Despite moderating upside risks, there are still supportive factors that should keep prices relatively stable, the analysts add. For one, there are weather uncertainties, as there is a risk that El Niño would return in 3Q2023 and 4Q2023. The availability of fertiliser from Russia and the impact of under fertilisation on crops in Malaysia due to labour shortages is also another factor.

Aside from China reopening, the supportive factors for stable prices include increase in biodiesel mandates given Indonesia has now moved to B35 (fuel containing a 35% mix of palm oil-based fuel) policy and intends to move up to B40 in 2024.

Nevertheless, there are also some issues that may impact price stability. The palm oil-gas oil spread remains negative, keeping discretionary biodiesel demand at bay. Importers, on the other hand, have large stockpiles of palm oil which could impact demand in the short term.

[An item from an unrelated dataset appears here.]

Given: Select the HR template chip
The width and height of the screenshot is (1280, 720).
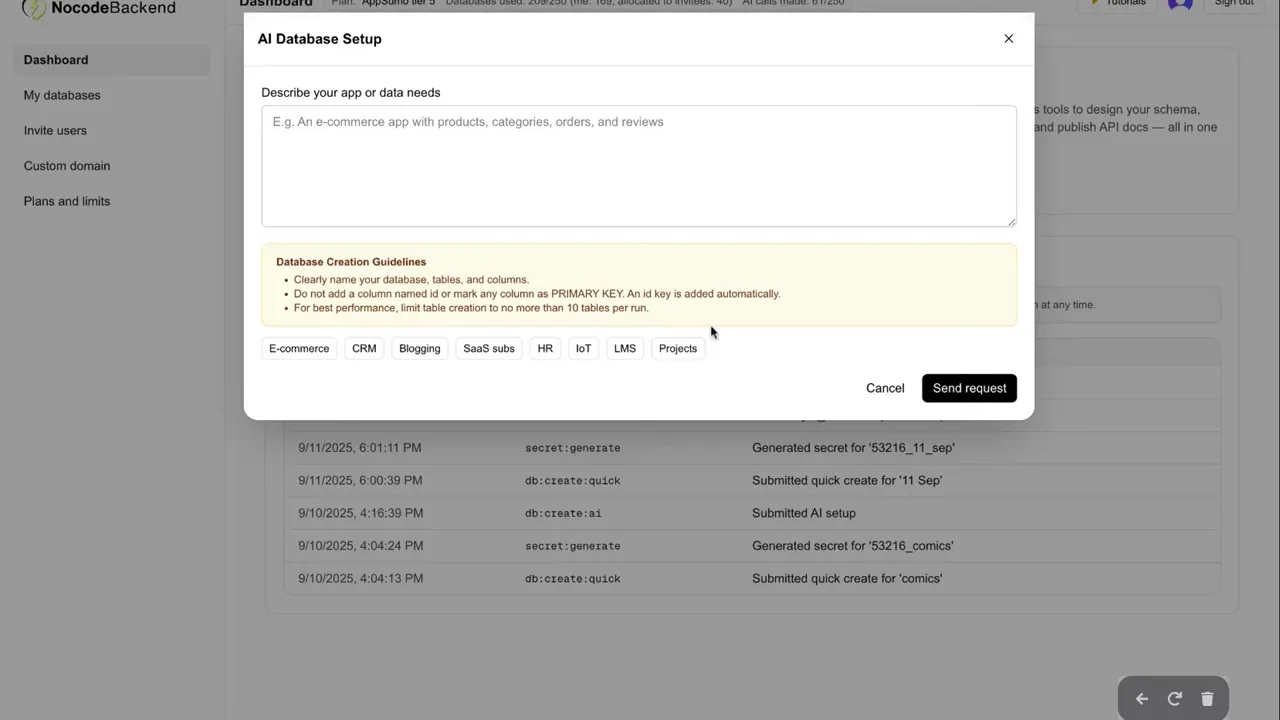Looking at the screenshot, I should tap(545, 349).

The PO-SBO price gap has also narrowed, which renders palm oil as not as attractive as before. Lastly, the deforestation-free supply chain law in the European Union could impact demand from the region from 2024 onwards.

On the output front, Malaysia’s March output saw a 2.8% uptick m-o-m while exports jumped 31.8%, resulting in stocks falling to 1.67 million tonnes. Hoe and Syahril note that Malaysian  palm oil stocks may continue to decline, albeit slightly at end-April.

This takes into account the continued impact of Indonesia’s Domestic Market Obligation policy and export quota suspension amid Eid holidays which could drag the pick-up in output post-wet weather season. “Still, given the time it takes for major importing countries to run down their inventories before restocking again, we believe a larger pick-up in demand is only likely to come in 2H2023,” the analysts add.

Overall, RHB continues to expect CPO prices to remain range-bound between RM3,500-RM4,500 per tonne for the rest of 2023, averaging at RM3,900 per tonne.

Hoe and Syahril’s top picks include Wilmar International F34 and Golden Agri-Resources E5H as they perform better in a lower CPO price environment. Their target prices for Wilmar and Golden Agri are $4.65 and 34 cents respectively.

As at 10.10am, shares in Wilmar and Golden Agri are trading at $4.09 and 28 cents respectively.